Rafael Rattia


La metáfora subordinada

Cuando la singularidad se arredra y subordina al todo -valga decirlo de una vez- totalitario; cuando el individuo es aplastado por el aparato estatal que pocas veces deja de ser estatalista, ¿en presencia de qué estamos? En qué punto estamos cuando el todo engulle y tritura las partes que lo alimentan y constituyen?.

El poeta es una individuación que forja el lenguaje, lo pule y lo cuida de los bárbaros. El acto solitario de creación del discurso metafórico, la fragua del signo metalingüístico en los procesos de creación verbal no puede llevarse a cabo desde el estridente bullicio de la turba. Es radicalmente imposible escribir un buen poema en medio de la algarabía ensordecedora de un mitin político-partidista. Ya Fernando Savater lo dijo de modo insuperable en su iluminador ensayo titulado PANFLETO CONTRA EL TODO: "la colectivización forzada de todo lo verdaderamente singular es el mayor atentado que puede concebirse contra el individuo".

Me resisto a suscribir la peregrina tesis según la cual el poeta debe subordinar su discurso a la propaganda ideológica de causas redencionistas y/o emancipatorias de los más diversos signos.

El poeta no es, necesariamente, un "pedagogo" ni un artífice de doctrinarismo catequístico; el poeta no tiene filiación alguna con cruzadas evangelizadoras, ni anda de puerta en puerta ofreciendo "quimeras sociales" ni "utopías políticas" de baja ralea en nombre de paraísos terrenales ni de ciudades doradas. Este no es el tiempo de la "escritura comprometida" que vive cazando injusticias para emborronar manifiestos a la opinión pública en nombre de revoluciones reales o imaginarias. ¡Atención! Cuidémonos de esos esperpentos literatos que van por los caminos repartiendo recetas de liberación; sus monstruosas intenciones nos quieren redimir compulsivamente de no sé qué cosa, aquí y ahora.

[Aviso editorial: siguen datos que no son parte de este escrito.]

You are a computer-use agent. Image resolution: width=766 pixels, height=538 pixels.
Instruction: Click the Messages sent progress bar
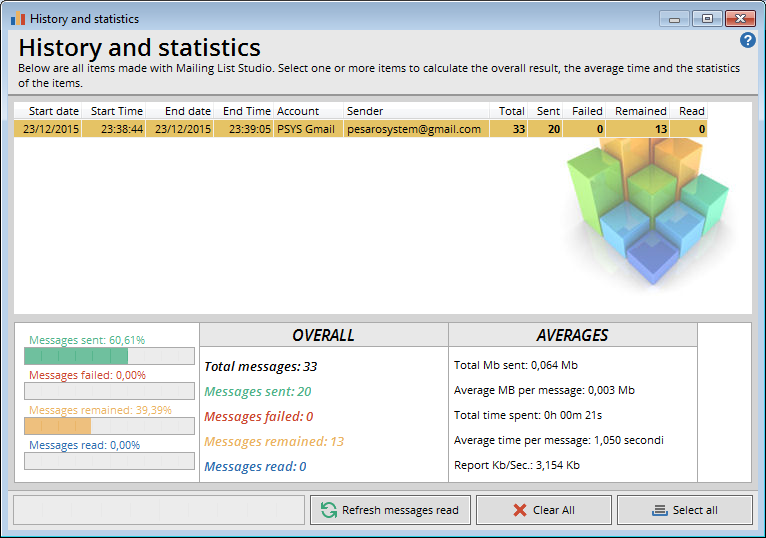tap(109, 356)
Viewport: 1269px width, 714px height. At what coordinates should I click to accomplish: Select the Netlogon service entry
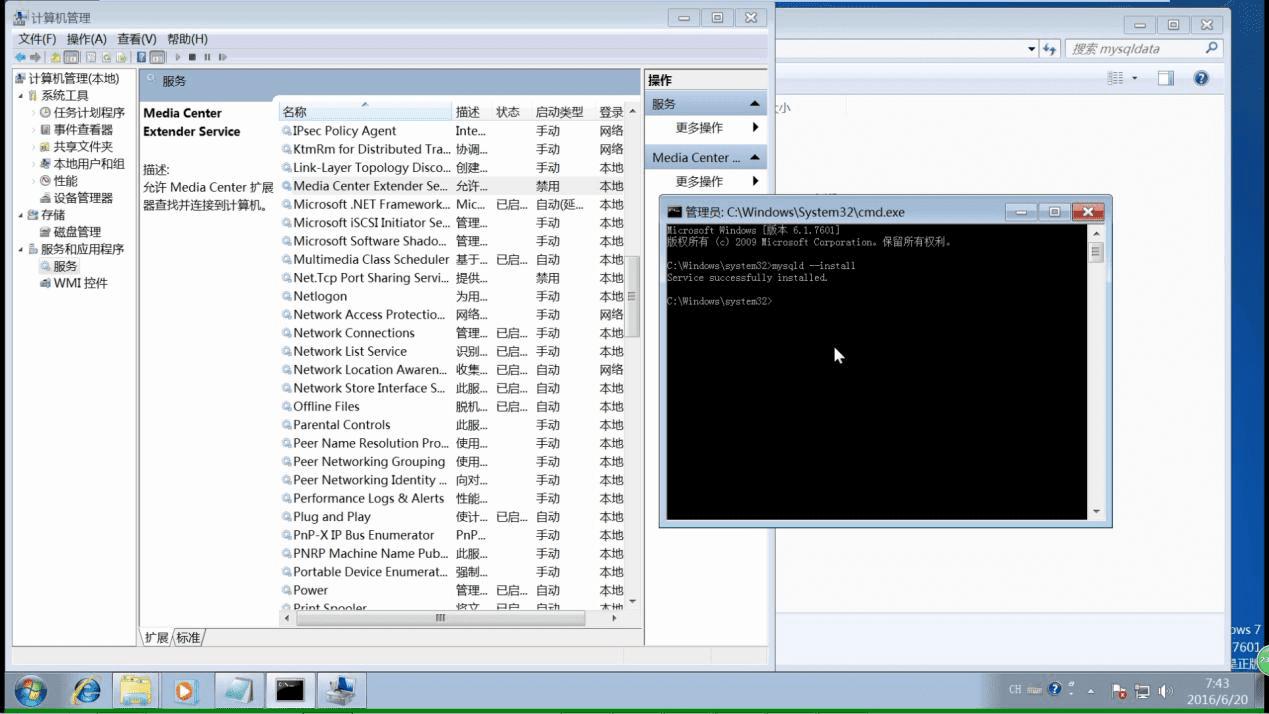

Huid de ellos como si de la peste negra se tratara. Alejaos de esos escritores que desean "liberarnos" de nuestros adorables infiernos personales. Darles la espalda a esos "poetas" que hipotecan su independencia criteriológica es un imperativo categórico insoslayable. Por doquier observamos una espeluznante proliferación de intelectuales tratando de imponernos sus demónicos "puntos de vista" sobre la sociedad y su inasimilable futuro. Muchos poetas que antes se atrevían a expresarse con absoluta libertad, hoy tienen un razonable temor de hablar y decir lo que sienten por miedo a ser catalogados como "traidores a la patria". Obviamente, no es de buen gusto ser considerado "contrarrevolucionario", "oligarca", "gusano antibolivariano", "golpista", por el simple hecho de no firmar un documento a favor del modelo de sociedad que a la fuerza se nos quiere imponer en nombre de una ilusoria "sociedad feliz y paradisíaca".

El lenguaje que emplean los poetas enrolados y alistados en las filas cerriles de la revolucionarización compulsiva de la historia es un lenguaje chato y reductivo. Dicho lenguaje no pasa de unos pocos clichés prefabricados que vienen envueltos en pobres consignas que no seducen ni movilizan a la intelligentzia nacional hacia ese adefesio seudocivilizatorio que por nueva sociedad pretenden hacernos comprar. La semiótica que subyace a toda la palabrería hueca y amañada de la revolución es desalentadoramente pobre y denotativamente menesterosa. Cuando el léxico pierde expresividad es porque el espíritu acusa una desolación innombrable y la poesía que se está escribiendo desde las alturas del poder es una poesía profundamente desespiritualizada. Mucha consigna huera y carente de verdadero contenido humanista es lo que se está entronizando como "estética verbal" oficial. El doctrinarismo ideologizante, la pulsión colectivizadota de la desindividuación desautonomizante del sujeto libre crea ilusorios cartabones verbales que imposibilitan una correcta dicción y una adecuada prosodia oral. Queriendo "transformar la realidad" a la fuerza terminan vaciando los potencialmente fértiles contenidos de la imaginación.